Having a universal DB library to rule them all (and in the darkness bind them) for Kotlin Native sounds good (idealistic) until reality hits home. Every DB system has its differences/quirks which are large enough to cause chaos, and make providing a universal API not feasible, especially with No SQL DB systems which are all over the place (lack of proper standards - https://xkcd.com/927/ 😆 ).
j
If you are looking at server less or micro services you could also go with a nosql solution, such as Kodein-db. I tend to start with https://github.com/AAkira/Kotlin-Multiplatform-Libraries to see what libraries are available and what they support.
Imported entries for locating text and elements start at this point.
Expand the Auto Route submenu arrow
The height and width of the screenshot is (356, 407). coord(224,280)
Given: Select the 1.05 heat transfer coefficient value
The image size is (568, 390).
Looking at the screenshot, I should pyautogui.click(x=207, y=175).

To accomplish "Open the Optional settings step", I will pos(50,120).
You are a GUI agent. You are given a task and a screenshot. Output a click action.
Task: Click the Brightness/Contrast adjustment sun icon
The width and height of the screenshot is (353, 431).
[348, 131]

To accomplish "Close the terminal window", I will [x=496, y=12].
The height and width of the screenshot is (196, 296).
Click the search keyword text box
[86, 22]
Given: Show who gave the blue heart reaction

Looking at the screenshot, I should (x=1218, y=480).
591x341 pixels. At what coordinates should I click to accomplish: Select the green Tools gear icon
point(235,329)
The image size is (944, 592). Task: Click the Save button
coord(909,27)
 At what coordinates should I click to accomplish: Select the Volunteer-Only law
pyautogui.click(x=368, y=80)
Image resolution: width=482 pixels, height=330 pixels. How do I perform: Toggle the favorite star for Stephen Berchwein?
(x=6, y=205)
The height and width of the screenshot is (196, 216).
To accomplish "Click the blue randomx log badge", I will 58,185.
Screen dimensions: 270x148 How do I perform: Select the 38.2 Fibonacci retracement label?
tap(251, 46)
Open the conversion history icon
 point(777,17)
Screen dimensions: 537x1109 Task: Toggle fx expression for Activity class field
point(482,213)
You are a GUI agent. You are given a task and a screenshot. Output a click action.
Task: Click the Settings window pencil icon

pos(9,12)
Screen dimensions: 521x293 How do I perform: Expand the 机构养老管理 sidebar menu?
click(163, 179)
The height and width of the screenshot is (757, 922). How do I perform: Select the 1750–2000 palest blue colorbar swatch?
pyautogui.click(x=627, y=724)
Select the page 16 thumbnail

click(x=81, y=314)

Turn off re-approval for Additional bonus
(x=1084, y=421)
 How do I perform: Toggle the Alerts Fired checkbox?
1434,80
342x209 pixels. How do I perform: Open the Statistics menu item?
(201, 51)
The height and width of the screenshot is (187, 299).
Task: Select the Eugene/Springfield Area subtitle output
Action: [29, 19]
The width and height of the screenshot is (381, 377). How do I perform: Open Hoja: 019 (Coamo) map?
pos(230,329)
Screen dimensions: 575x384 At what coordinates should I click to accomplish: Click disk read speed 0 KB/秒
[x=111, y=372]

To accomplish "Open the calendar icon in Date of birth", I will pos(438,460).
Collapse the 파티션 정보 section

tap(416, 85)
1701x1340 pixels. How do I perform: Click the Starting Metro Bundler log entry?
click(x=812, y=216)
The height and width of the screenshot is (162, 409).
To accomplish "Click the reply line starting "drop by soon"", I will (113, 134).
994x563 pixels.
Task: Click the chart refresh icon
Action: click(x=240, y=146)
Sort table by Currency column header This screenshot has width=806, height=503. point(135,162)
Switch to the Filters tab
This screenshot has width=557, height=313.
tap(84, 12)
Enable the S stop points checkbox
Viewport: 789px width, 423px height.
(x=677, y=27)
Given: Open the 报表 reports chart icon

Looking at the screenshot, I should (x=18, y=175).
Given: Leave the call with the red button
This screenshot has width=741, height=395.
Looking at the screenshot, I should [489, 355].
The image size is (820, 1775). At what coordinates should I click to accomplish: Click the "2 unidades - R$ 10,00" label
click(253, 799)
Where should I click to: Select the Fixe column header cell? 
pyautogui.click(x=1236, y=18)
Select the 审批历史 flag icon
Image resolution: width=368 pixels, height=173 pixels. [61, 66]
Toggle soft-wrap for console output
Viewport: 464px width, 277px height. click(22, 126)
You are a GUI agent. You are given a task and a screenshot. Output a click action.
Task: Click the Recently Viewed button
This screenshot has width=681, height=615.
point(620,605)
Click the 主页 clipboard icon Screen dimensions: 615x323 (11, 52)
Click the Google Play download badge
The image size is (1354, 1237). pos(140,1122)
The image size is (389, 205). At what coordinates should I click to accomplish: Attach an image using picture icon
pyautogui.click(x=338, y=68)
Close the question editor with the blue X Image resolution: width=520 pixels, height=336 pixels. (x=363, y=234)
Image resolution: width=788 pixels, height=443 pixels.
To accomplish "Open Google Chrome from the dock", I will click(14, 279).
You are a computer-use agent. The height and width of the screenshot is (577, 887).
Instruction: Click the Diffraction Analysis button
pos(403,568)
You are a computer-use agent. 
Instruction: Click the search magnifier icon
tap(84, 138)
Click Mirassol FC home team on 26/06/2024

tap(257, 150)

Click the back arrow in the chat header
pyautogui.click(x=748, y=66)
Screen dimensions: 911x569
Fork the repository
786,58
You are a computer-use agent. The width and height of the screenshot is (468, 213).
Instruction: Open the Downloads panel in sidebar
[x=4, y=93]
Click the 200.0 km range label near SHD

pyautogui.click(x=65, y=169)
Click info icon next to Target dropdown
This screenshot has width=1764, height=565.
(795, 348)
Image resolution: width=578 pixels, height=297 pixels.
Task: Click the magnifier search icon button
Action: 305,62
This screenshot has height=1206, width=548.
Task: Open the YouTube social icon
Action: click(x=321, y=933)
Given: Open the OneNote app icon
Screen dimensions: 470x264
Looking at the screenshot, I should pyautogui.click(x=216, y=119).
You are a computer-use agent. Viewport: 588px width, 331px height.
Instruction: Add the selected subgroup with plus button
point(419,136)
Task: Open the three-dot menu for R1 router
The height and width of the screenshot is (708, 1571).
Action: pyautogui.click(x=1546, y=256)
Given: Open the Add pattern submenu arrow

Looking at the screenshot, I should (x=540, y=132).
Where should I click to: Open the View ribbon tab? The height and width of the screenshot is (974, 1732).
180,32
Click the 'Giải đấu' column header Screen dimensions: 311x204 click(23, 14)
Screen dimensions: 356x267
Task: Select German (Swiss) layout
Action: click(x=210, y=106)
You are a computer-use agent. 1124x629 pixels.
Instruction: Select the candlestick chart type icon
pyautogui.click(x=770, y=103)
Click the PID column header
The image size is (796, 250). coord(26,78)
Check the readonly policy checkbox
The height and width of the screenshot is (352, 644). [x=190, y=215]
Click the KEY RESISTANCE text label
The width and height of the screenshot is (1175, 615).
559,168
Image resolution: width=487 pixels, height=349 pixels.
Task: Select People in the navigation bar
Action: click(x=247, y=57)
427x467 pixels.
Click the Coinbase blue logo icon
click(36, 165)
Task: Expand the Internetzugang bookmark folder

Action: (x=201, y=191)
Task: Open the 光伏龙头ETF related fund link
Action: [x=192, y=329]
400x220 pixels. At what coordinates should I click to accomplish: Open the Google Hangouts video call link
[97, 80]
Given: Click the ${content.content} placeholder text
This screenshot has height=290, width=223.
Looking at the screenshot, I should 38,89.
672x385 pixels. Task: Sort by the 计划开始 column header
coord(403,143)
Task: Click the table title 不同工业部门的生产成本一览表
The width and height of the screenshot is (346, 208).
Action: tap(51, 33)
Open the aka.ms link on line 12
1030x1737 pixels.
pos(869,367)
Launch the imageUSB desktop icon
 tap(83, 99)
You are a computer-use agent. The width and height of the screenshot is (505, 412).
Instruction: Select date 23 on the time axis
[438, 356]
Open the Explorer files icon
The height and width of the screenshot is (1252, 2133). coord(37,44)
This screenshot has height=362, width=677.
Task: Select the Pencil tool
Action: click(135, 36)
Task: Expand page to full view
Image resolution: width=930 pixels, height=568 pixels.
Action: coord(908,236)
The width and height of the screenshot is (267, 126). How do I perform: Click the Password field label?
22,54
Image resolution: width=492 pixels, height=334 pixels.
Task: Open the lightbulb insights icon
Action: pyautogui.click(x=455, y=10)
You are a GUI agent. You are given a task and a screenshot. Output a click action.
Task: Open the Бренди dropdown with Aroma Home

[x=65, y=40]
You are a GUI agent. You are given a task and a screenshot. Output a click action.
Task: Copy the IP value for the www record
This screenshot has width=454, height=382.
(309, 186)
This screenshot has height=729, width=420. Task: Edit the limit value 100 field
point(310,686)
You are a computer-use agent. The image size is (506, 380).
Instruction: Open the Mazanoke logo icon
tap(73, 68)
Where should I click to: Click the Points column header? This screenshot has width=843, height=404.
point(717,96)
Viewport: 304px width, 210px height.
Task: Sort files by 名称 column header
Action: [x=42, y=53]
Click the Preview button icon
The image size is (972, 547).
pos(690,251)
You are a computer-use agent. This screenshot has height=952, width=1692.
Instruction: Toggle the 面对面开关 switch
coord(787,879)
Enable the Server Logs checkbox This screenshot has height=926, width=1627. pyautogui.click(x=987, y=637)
Kodein-DB is found at https://github.com/Kodein-Framework/Kodein-DB
j
Yes, Codein DB / Firebase / Or other cloud solutions provided by Azure/AWS are certainly a feasible solution… or anything with http API… I’m was really interested just about the “standard” big players in RDBs world 🙂 . The thought behind this curiosity was if — in time — Kotlin/Native stack could be an alternative to Graal for new projects.
k
Well, I mean, wrapping native db drivers is more of an incentive thing than a big problem. It’s certainly doable. I’d think there’d be more design work involved than simply putting cinterop in front of the native drivers, though. That and testing/support is where the work lies.